Every entry in this listing should be written out exactly.

**Given data:**
-------

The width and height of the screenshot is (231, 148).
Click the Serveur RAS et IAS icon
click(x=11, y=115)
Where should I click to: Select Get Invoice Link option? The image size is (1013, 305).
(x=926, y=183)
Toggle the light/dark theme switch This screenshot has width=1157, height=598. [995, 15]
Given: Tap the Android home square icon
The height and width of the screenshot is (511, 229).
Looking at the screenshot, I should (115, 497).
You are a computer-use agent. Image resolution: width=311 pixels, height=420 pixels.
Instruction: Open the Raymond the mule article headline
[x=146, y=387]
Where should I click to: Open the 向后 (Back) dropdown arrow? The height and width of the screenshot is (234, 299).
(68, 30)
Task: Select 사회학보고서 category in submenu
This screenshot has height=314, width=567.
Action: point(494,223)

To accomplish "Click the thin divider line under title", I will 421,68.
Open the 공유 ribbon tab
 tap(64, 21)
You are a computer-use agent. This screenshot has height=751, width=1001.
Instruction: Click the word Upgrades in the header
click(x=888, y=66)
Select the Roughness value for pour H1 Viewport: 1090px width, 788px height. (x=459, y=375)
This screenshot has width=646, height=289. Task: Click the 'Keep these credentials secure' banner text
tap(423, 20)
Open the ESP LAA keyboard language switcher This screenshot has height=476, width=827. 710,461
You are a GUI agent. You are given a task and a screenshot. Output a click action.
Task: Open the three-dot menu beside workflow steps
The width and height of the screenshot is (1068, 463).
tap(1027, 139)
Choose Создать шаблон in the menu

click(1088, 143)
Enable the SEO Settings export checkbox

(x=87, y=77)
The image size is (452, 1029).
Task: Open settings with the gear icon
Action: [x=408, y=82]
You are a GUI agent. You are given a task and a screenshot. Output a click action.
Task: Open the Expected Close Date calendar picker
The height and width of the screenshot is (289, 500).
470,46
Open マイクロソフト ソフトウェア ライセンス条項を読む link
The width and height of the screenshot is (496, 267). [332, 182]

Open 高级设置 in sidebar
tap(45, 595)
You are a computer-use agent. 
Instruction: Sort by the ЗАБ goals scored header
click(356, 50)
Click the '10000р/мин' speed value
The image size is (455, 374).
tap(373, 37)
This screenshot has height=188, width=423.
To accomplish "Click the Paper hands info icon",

-------

**Answer to this exercise:**
The width and height of the screenshot is (231, 148).
Click the Serveur RAS et IAS icon
click(x=11, y=115)
Where should I click to: Select Get Invoice Link option? The image size is (1013, 305).
(x=926, y=183)
Toggle the light/dark theme switch This screenshot has width=1157, height=598. [995, 15]
Given: Tap the Android home square icon
The height and width of the screenshot is (511, 229).
Looking at the screenshot, I should (115, 497).
You are a computer-use agent. Image resolution: width=311 pixels, height=420 pixels.
Instruction: Open the Raymond the mule article headline
[x=146, y=387]
Where should I click to: Open the 向后 (Back) dropdown arrow? The height and width of the screenshot is (234, 299).
(68, 30)
Task: Select 사회학보고서 category in submenu
This screenshot has height=314, width=567.
Action: point(494,223)

To accomplish "Click the thin divider line under title", I will 421,68.
Open the 공유 ribbon tab
 tap(64, 21)
You are a computer-use agent. This screenshot has height=751, width=1001.
Instruction: Click the word Upgrades in the header
click(x=888, y=66)
Select the Roughness value for pour H1 Viewport: 1090px width, 788px height. (x=459, y=375)
This screenshot has width=646, height=289. Task: Click the 'Keep these credentials secure' banner text
tap(423, 20)
Open the ESP LAA keyboard language switcher This screenshot has height=476, width=827. 710,461
You are a GUI agent. You are given a task and a screenshot. Output a click action.
Task: Open the three-dot menu beside workflow steps
The width and height of the screenshot is (1068, 463).
tap(1027, 139)
Choose Создать шаблон in the menu

click(1088, 143)
Enable the SEO Settings export checkbox

(x=87, y=77)
The image size is (452, 1029).
Task: Open settings with the gear icon
Action: [x=408, y=82]
You are a GUI agent. You are given a task and a screenshot. Output a click action.
Task: Open the Expected Close Date calendar picker
The height and width of the screenshot is (289, 500).
470,46
Open マイクロソフト ソフトウェア ライセンス条項を読む link
The width and height of the screenshot is (496, 267). [332, 182]

Open 高级设置 in sidebar
tap(45, 595)
You are a computer-use agent. 
Instruction: Sort by the ЗАБ goals scored header
click(356, 50)
Click the '10000р/мин' speed value
The image size is (455, 374).
tap(373, 37)
This screenshot has height=188, width=423.
To accomplish "Click the Paper hands info icon",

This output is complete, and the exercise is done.